Farxiga (dapagliflozin) oral tablets are now approved for adults with chronic kidney disease at risk for disease progression, the U.S. Food and Drug Administration announced Friday.
The drug is the first to be approved to reduce the risk for many causes of disease, including kidney function decline, kidney failure, cardiovascular death, and hospitalization for heart failure. Farxiga was first approved in 2014 to improve glycemic control in adults with type 2 diabetes.
The approval was based on efficacy data from the DAPA-CKD Phase III trial, a multicenter, double-blind study of 4,304 patients randomly assigned to standard of care plus Farxiga 10 mg or placebo. Patients were evaluated for progression to a composite end point of ≥50 percent reduction in kidney function, progression to kidney failure, or cardiovascular or kidney death. At least one composite end point occurred in 197 of 2,152 patients who received Farxiga compared with 312 of 2,152 patients who received placebo — a reduction of 39%. Hospitalization for heart failure or death occurred in 100 patients who received Farxiga compared with 138 who received placebo.
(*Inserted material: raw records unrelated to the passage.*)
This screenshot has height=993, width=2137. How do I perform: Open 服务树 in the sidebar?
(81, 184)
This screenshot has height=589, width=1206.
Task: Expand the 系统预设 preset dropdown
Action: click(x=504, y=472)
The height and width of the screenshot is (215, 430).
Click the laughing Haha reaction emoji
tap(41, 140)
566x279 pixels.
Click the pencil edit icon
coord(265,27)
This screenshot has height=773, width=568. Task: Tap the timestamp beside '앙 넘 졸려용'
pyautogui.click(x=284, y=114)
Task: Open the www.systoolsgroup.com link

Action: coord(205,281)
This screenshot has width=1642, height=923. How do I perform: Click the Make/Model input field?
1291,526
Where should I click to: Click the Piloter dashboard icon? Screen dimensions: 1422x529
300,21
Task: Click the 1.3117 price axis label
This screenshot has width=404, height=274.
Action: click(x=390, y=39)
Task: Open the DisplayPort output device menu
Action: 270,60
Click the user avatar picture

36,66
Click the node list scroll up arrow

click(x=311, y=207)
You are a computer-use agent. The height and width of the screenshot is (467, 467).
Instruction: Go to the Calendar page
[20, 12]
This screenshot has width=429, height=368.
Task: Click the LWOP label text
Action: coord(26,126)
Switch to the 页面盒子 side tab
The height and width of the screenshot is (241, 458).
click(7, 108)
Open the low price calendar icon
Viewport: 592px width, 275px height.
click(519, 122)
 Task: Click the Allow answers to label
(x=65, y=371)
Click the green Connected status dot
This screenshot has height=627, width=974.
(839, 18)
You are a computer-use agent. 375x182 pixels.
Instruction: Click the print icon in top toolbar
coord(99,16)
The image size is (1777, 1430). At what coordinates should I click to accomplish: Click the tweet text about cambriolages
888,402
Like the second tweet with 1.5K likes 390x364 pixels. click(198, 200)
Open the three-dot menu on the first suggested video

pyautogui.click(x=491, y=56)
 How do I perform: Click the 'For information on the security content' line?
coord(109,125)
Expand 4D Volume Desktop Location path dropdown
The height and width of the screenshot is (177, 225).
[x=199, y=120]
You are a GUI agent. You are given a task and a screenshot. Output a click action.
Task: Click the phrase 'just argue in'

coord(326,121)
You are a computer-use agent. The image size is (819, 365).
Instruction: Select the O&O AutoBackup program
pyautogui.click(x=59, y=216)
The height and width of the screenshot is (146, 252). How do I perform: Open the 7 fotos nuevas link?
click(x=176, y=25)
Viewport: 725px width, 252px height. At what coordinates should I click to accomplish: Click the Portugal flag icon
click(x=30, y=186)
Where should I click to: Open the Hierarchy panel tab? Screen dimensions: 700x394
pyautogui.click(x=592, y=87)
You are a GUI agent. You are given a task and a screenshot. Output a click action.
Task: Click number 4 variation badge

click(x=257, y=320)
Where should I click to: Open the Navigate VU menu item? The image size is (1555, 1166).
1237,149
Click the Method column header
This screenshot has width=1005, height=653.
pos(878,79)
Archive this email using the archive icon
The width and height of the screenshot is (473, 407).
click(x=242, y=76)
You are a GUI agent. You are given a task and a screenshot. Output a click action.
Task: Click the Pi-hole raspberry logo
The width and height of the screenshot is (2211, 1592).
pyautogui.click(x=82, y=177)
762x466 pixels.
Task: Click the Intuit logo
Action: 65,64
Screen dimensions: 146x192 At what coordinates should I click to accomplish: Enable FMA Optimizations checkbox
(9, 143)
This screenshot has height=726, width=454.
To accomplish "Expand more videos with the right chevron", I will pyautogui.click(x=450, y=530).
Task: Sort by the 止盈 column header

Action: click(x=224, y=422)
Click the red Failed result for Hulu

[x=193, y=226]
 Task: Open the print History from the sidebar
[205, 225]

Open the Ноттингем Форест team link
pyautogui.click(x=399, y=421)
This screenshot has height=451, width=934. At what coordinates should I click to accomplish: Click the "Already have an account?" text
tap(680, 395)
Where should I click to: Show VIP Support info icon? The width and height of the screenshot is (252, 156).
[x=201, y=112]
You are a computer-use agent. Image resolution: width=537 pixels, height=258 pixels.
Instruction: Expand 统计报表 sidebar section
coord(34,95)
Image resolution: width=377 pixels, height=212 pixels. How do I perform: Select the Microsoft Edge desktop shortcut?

The FDA notes Farxiga is not indicated for patients with autosomal dominant or recessive polycystic kidney disease or those taking immunosuppressive therapy to treat kidney disease. There have been reports of serious, life-threatening cases of Fournier's Gangrene in patients with diabetes taking Farxiga. It can also cause dehydration, serious urinary tract infections, genital yeast infections, and metabolic acidosis or ketoacidosis. Clinicians should assess patients' volume status and kidney function before starting them on Farxiga.
Approval was granted to AstraZeneca.